**Consigne**
Pouvez-vous écrire la suite du texte sur la compréhension du miracle, en reprenant juste après sa dernière phrase ?

**Passage choisi**
>>>>>
La compréhension du miracle : une co-naissance

 

Avez-vous remarqué combien il est difficile de parler des miracles. Nous sentons d’instinct que le sujet est gênant : ou il entraîne le refus, refus du miracle qui coïncide souvent avec le refus d’en parler parce que sujet trop intime qui nous engage au plus profond de nous-mêmes ; ou il entraîne une profusion verbale exprimant des opinions favorables ou défavorables à leur existence (car en fait, cela s’arrête souvent là : je crois ou je ne crois pas à leur existence). Le miracle déconcerte parce qu’il ne fait partie de notre vie. C’est un point d’interrogation. En fait la seule véritable interrogation que devrions avoir est : le miracle change-t-il quelque chose à ma vie ? Nous verrions alors que, pour ou contre, favorable ou défavorable, le résultat est le même. Il ne change rien parce que, même si nous y croyons, nous l’assimilons à une croyance, une sorte d’idéologie, sans qu’il bouleverse notre vie. Alors, qu’en est-il des miracles ?

A l’évidence, le monde a soif de miracles. Il les attend. Mais en même temps, il les refuse, au nom de la raison, bien qu’il commence à percevoir les limites que celle-ci lui impose. En fait, le problème n’est pas le miracle en lui-même, mais son appréhension. Celle-ci dépend de l’état d’être de chacun. C’est pourquoi l’église adopte une attitude très neutre qui semble sage. La véritable question n’est pas quelle doit être mon attitude vis-à-vis du miracle, mais quelle doit être ma vie vis-à-vis de l’action divine ? Alors vient la véritable compréhension du miracle.

 

1. La recherche du surnaturel

 

Le monde moderne refuse Dieu. La raison, utilisant l’approche scientifique, est supposée expliquer le monde. Dieu n’est plus utile, il est devenu une superstition qui enchaîne l’ignorant dans l’esclavage. « La religion est l’opium du peuple », disait Karl Marx. Si la pensée contemporaine de l’Occident ne va pas aussi loin, elle exclut néanmoins l’aspect spirituel de l’homme pour fonder le bonheur de celui-ci sur son aspect matériel.
<<<<<
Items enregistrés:
>>>>>
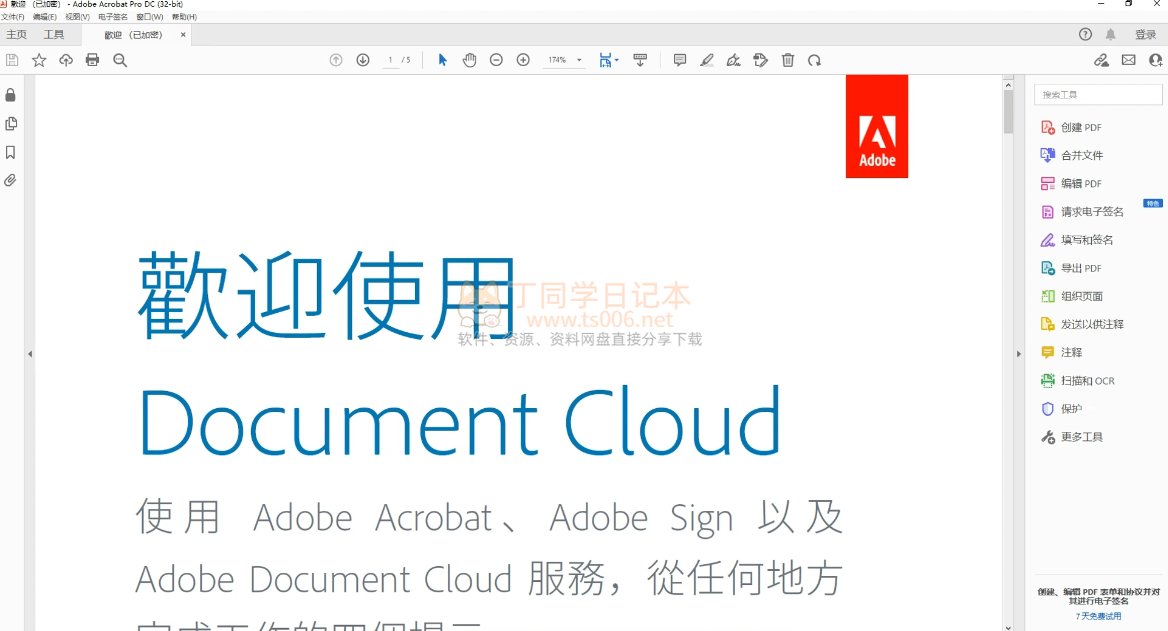Rotate the page with the rotate icon
This screenshot has width=1168, height=631.
click(815, 60)
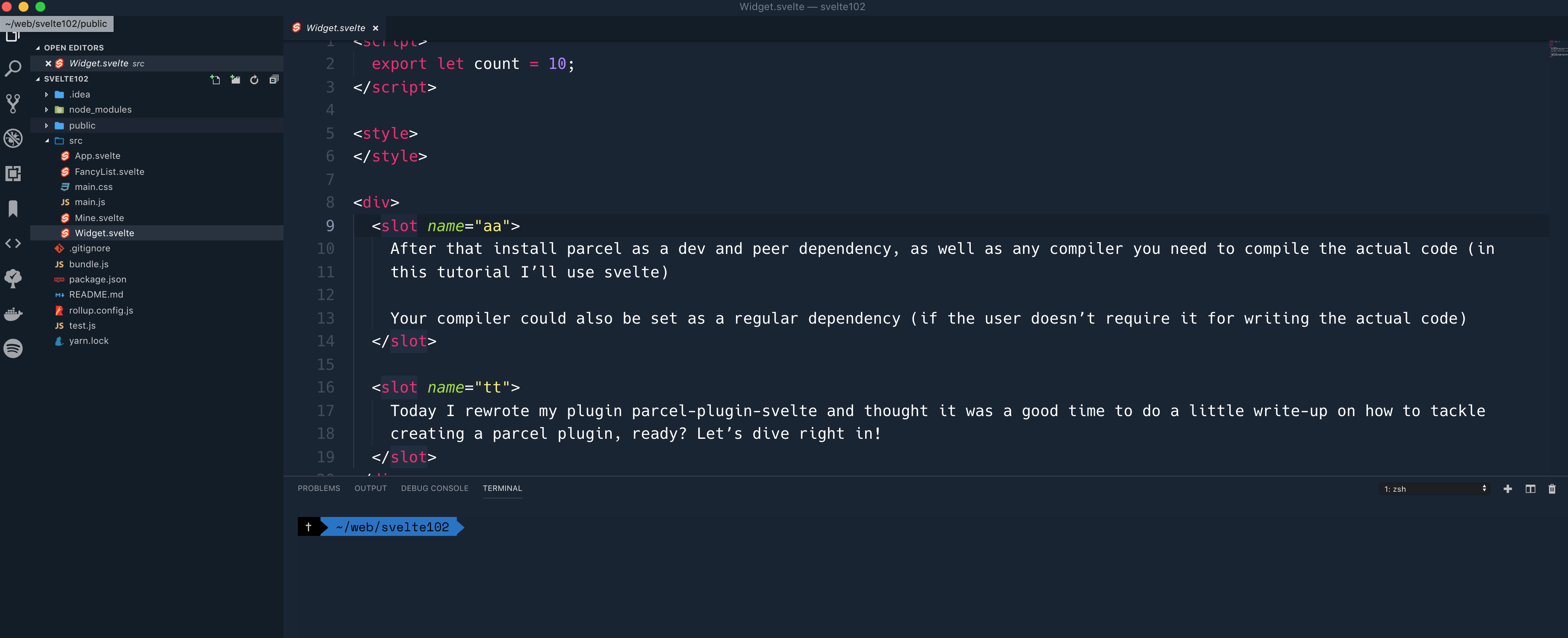Collapse the src folder
Screen dimensions: 1568x638
[47, 140]
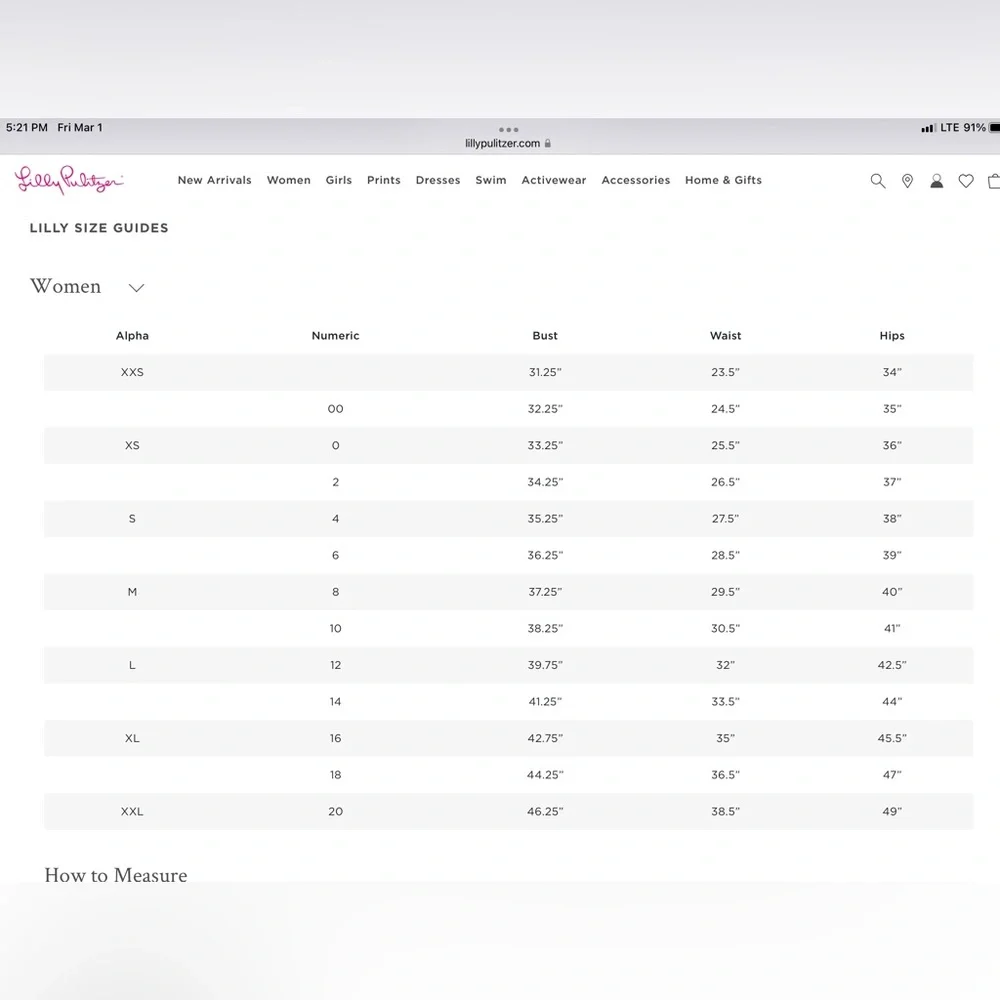
Task: Go to Lilly Pulitzer logo homepage
Action: (69, 180)
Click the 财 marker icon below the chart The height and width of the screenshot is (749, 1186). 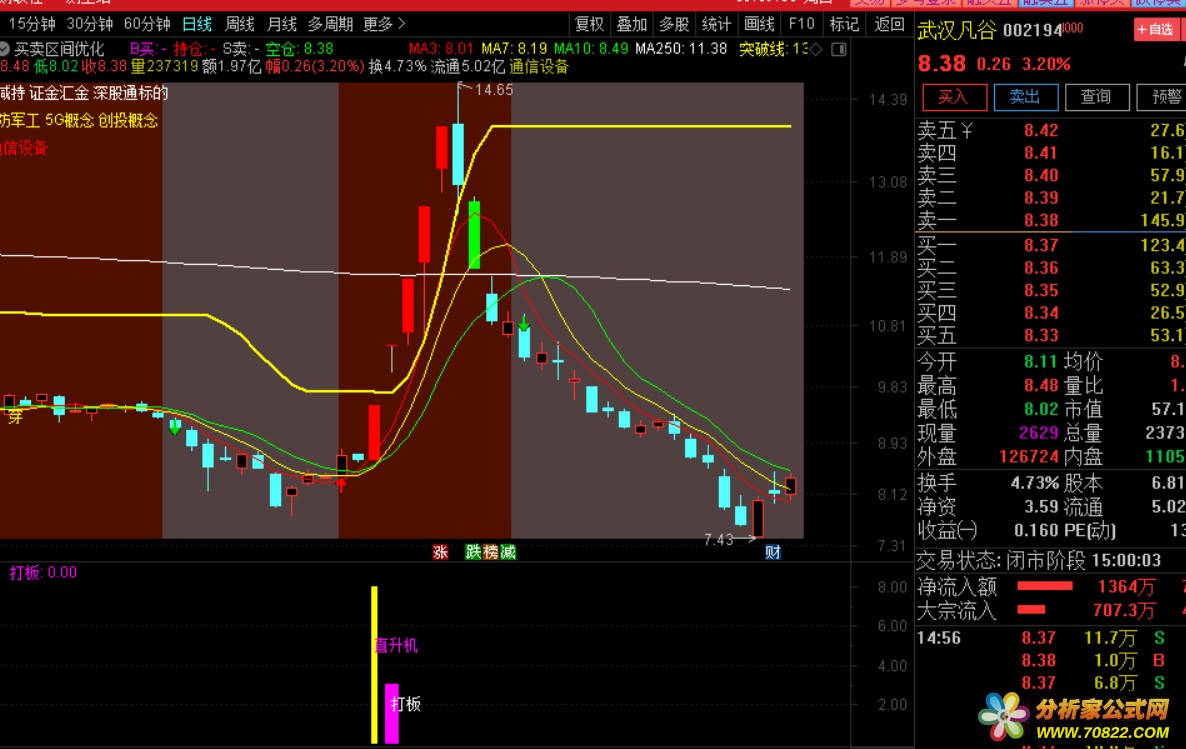coord(772,552)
<<<<<
**Résultat**
Or, réaction curieuse, jamais le merveilleux n’a été autant accrédité. Une littérature nouvelle est apparue : la science fiction. Elle a d’abord puisé dans les possibilités matérielles de la science (Jules Verne), puis dans l’irruption d’êtres vivants venus d’autres planètes (H. G. Wells). Elle s’est tournée peu à peu vers les possibilités irrationnelles du cerveau humain, utilisant le rêve, la drogue, l’hypnose pour sortir du monde matériel ou tout au moins s’en affranchir (H. P. Lovecraft). Elle fait maintenant état des possibilités offertes par l’intelligence artificielle, échafaudant des mondes parallèles à notre monde d’atomes (B. et G. Bogdanoff). Cette littérature ne fait jamais appel aux notions de monde spirituel. Mais en fait, derrière tous ces mondes imaginaires, c’est l’appel d’un au-delà de nous-mêmes qui émerge. L’homme aspire à donner un sens non matérialiste au monde où il vit et derrière la littérature de science fiction se cache la soif de Dieu (et aussi malheureusement celle du démon à qui une certaine littérature laisse une large place).

D’autres formes littéraires ayant pour thème l’énigme, le mystérieux, le surnaturel, sont également apparues ce dernier siècle. Citons entre autres dans le genre littérature métaphysique les nouvelles de Jorge Luis Borgès, auteur argentin, ainsi que ceux de ces amis A. Bioy Casarès et Julio Cortazar. Citons aussi « Le matin des magiciens » et « L’homme éternel » de L. Pauwels et J. Bergier, traitant des grandes énigmes du monde et de l’homme. Constatons enfin le développement insolite de la littérature mystique et religieuse depuis une trentaine d’années. Enfin, notons d’autres formes d’accréditation du merveilleux ou du surnaturel : l’astrologie, le spiritisme, les sectes, qui font souvent profit de la recherche spirituelle des jeunes, recherche sincère et normale.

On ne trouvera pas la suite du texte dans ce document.